# The task
Your copy should hold the lines below from the first through the one that contains "Given: Activate the laptop tunnel", each retyped exactly, and no pictures.

[Given records Boundary: Start]

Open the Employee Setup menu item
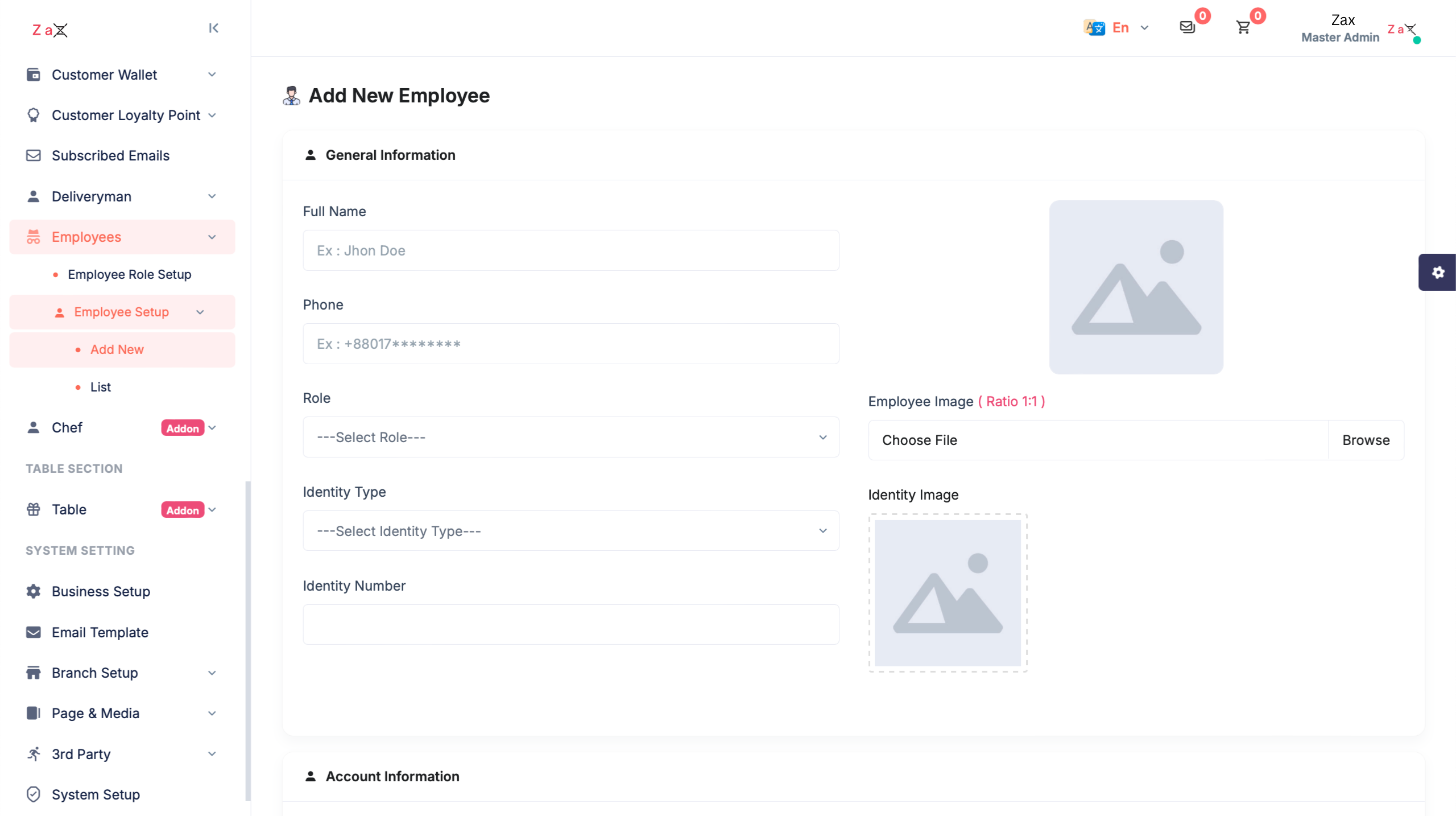Screen dimensions: 1456x816 (121, 311)
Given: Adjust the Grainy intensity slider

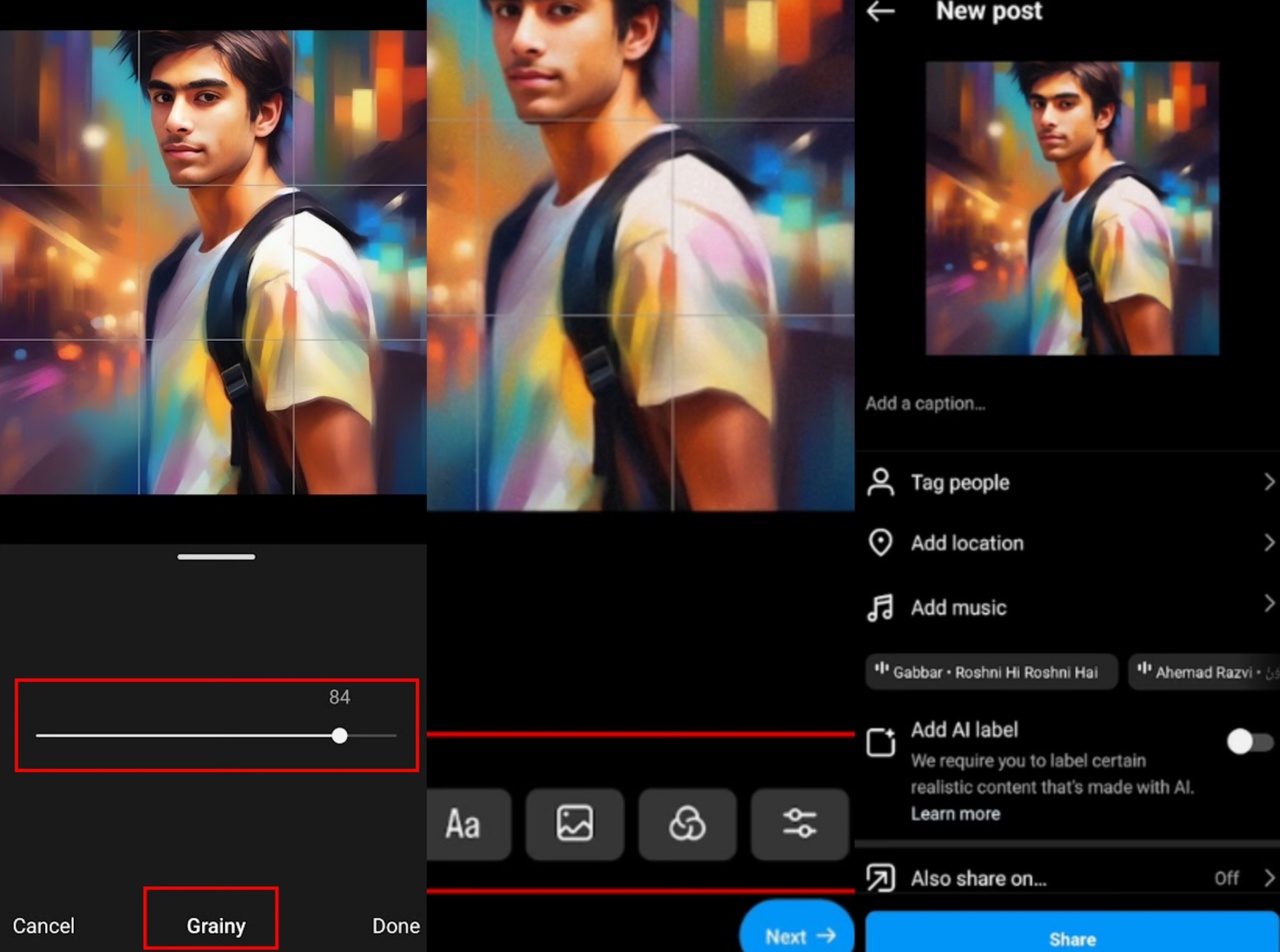Looking at the screenshot, I should tap(339, 735).
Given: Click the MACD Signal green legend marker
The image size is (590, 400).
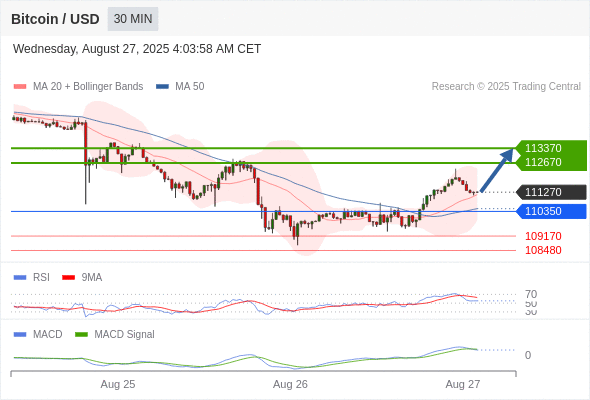Looking at the screenshot, I should [x=81, y=335].
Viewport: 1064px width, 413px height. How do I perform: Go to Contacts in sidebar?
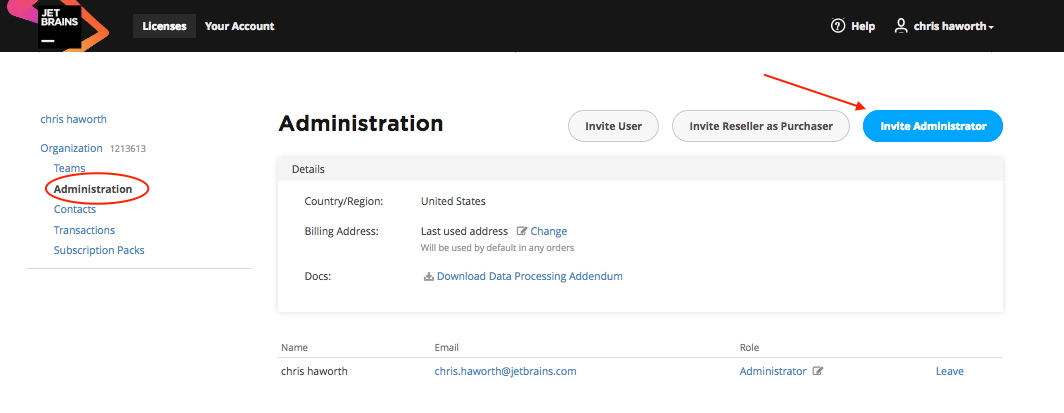tap(75, 209)
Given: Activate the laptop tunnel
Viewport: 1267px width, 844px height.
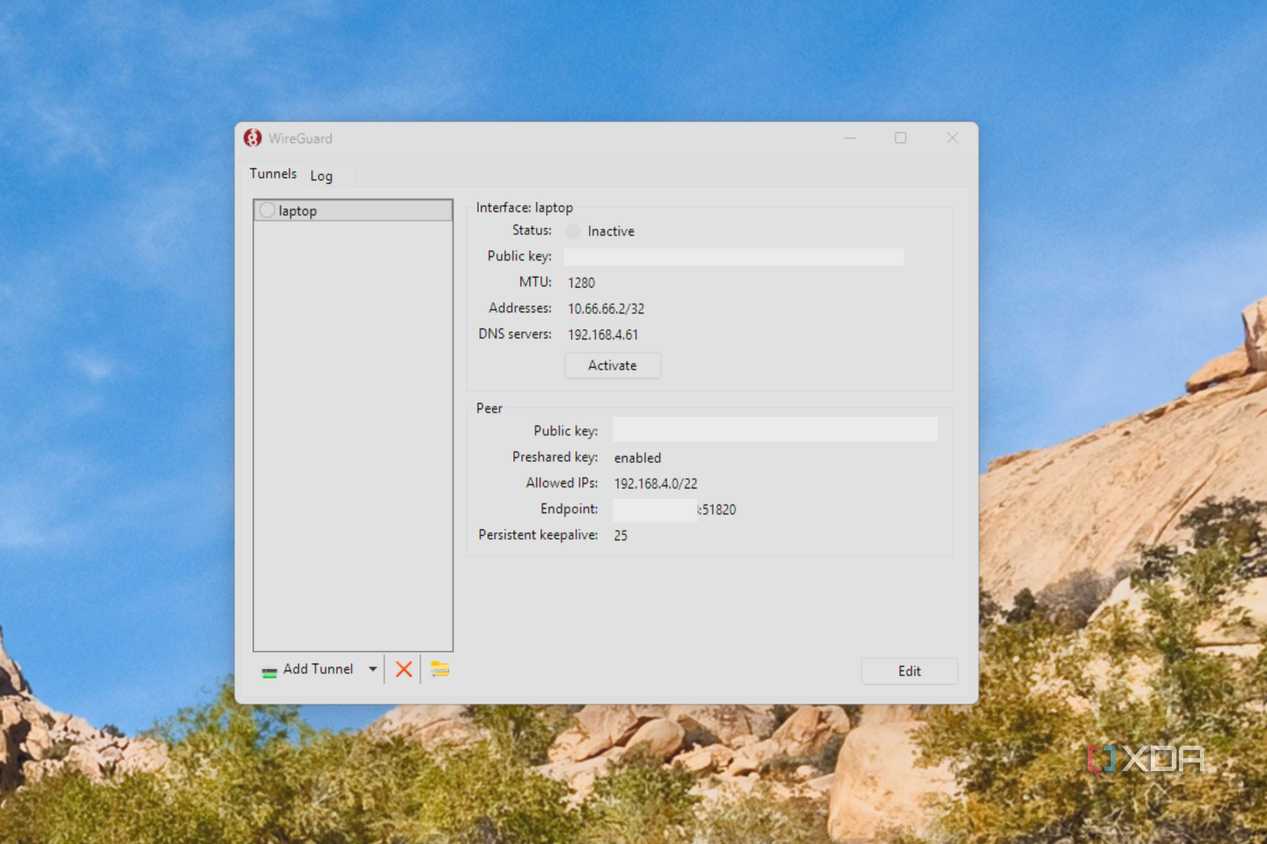Looking at the screenshot, I should (x=612, y=365).
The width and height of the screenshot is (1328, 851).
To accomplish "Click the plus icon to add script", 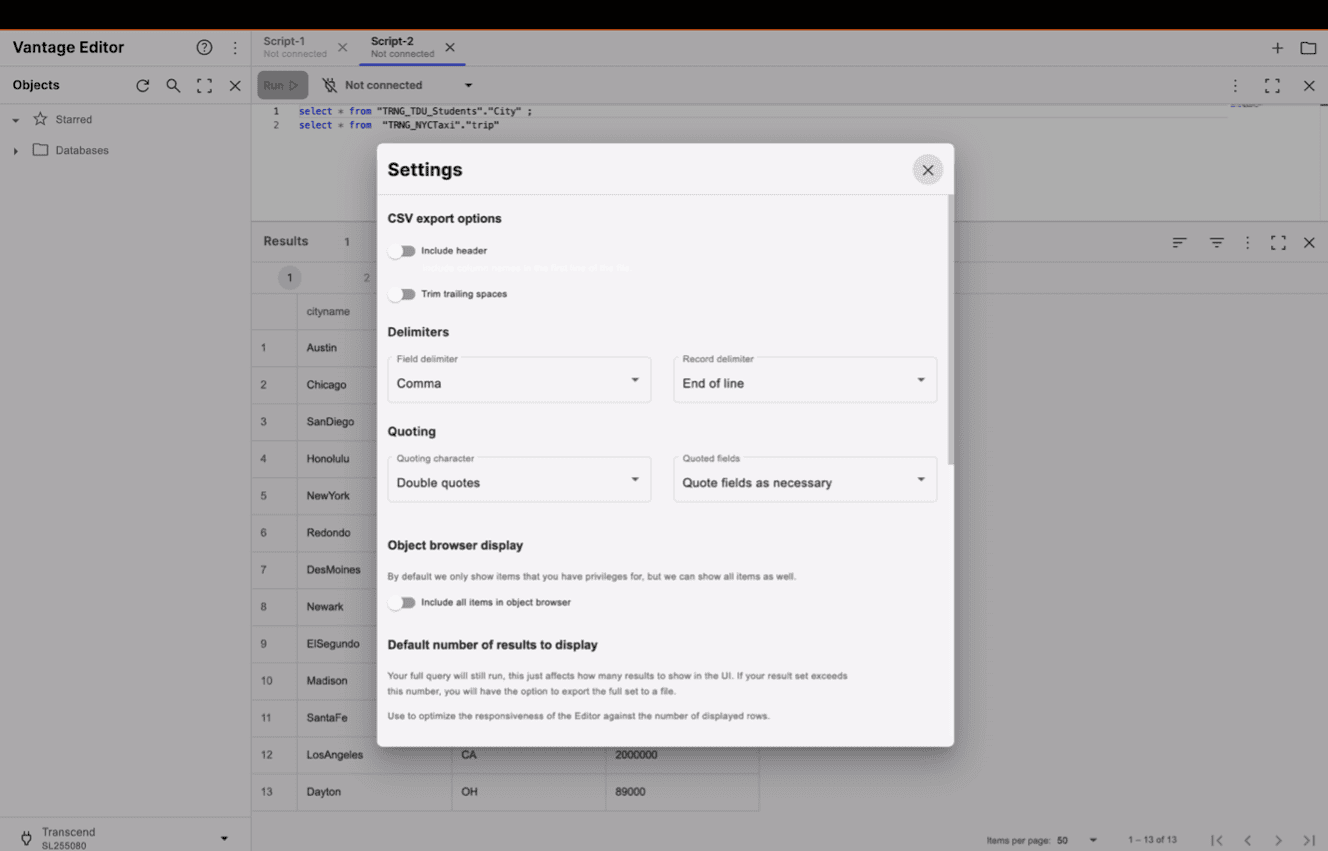I will pos(1277,48).
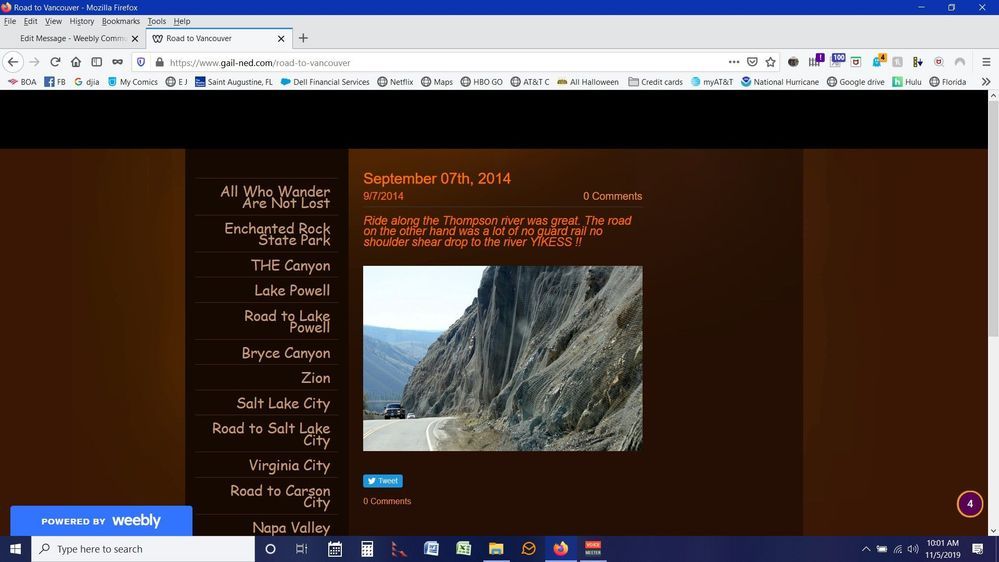Switch to Edit Message Weebly tab

(x=72, y=39)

[Given records Boundary: End]

# Worked solution
Open the Employee Setup menu item
Screen dimensions: 1456x816 (121, 311)
Given: Adjust the Grainy intensity slider

Looking at the screenshot, I should tap(339, 735).
Given: Click the MACD Signal green legend marker
The image size is (590, 400).
Looking at the screenshot, I should [x=81, y=335].
Viewport: 1064px width, 413px height. How do I perform: Go to Contacts in sidebar?
tap(75, 209)
Given: Activate the laptop tunnel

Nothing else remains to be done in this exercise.